## Arbeitsaufträge
1. Aktualisiere den Text über religiösen Glauben im Abschnitt von „Global gesehen ist“ bis einschließlich „Unaufgeklärtes, Unfreies sei.“, indem du „Religionsgemeinschaften“ durch „Glaubensgemeinschaften“ ersetzt, und gib diesen Abschnitt wieder.
2. Welche vier größten Religionsgemeinschaften wachsen laut dem Text über religiösen Glauben numerisch stetig an?

## Vorgegebener Text
Ein Kind, das geboren wird, muss sich nicht nur zurechtfinden, sondern findet sich bereits vor. Als Junge oder Mädchen, mit weißer oder schwarzer Hautfarbe, umgeben von Armut oder Reichtum.

Ein Kind, das geboren wird, muss sich nicht nur zurechtfinden, sondern findet sich bereits vor. Als Junge oder Mädchen, mit weißer oder schwarzer Hautfarbe, umgeben von Armut oder Reichtum. Einen großen Teil seines Schicksals mag dieses Kind später in eigenen Händen halten, andere Prägungen wird es als Elemente seiner Identität verstehen und akzeptieren lernen müssen. Eines dieser Elemente ist sehr oft der Glaube. Er lehrt: Tue so, als seist du allein deines Glückes Schmied, aber wisse, dass du es nicht bist!

Global gesehen ist der religiöse Glaube die Norm, der Unglaube die Abweichung von der Norm. Selbst Atheisten leben ja nicht aus sich heraus, sondern in Abgrenzung. Ohne Gott kein Atheismus. Numerisch wachsen die vier größten Religionsgemeinschaften – Christentum, Islam, Buddhismus und Hinduismus – stetig an. Die Entwicklung in Berlin, Deutschland und Europa bildet eine Ausnahme. Sie verleitet zur anmaßenden Annahme, dass Glauben etwas Exotisches, Unaufgeklärtes, Unfreies sei.

Solche ressentimentbeladenen Vorurteile können das Zusammenleben mit Menschen aus jenen Kulturen erschweren, in denen Glaube selbstverständlich ist. Wer seine eigene Identität kennt, respektiert auch andere Identitäten. Tue so, als sei dein eigener Glaube richtig, aber wisse, dass andere Menschen dasselbe über ihren Glauben sagen. In diesem Sinne führt religiöse Erziehung zur Toleranz. Moral lässt sich auch im außerreligiösen Rahmen lernen. Doch dieses Erlernte hat aus sich heraus oft keine starke Bindungskraft.

Darüber hinaus allerdings besteht der Wert des Glaubens, um es paradox zu sagen, in seiner Nutzlosigkeit. Sein Wesenskern entzieht sich dem Kosten-Nutzen-Kalkül, der Zweckrationalität. Das Streben nach Glück, Wohlbefinden und Trost ist zwar ein legitimer Weg zum Glauben, aber es geht in diesem nicht auf. Wie die Liebe ist der Glaube vielleicht sinnvoll, aber in erster Linie zweckfrei.

## Bereitgestelltes Material
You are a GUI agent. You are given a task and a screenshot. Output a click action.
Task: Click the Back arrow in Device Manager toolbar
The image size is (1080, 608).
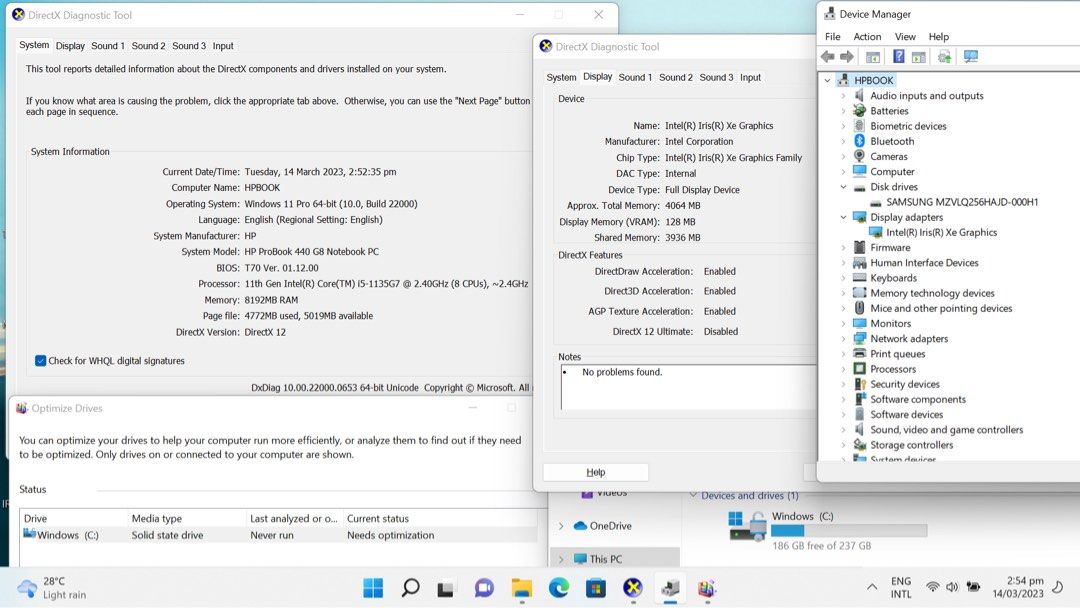(827, 57)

## Lösungen
1.
Global gesehen ist der religiöse Glaube die Norm, der Unglaube die Abweichung von der Norm. Selbst Atheisten leben ja nicht aus sich heraus, sondern in Abgrenzung. Ohne Gott kein Atheismus. Numerisch wachsen die vier größten Glaubensgemeinschaften – Christentum, Islam, Buddhismus und Hinduismus – stetig an. Die Entwicklung in Berlin, Deutschland und Europa bildet eine Ausnahme. Sie verleitet zur anmaßenden Annahme, dass Glauben etwas Exotisches, Unaufgeklärtes, Unfreies sei.

2. Christentum, Islam, Buddhismus und Hinduismus.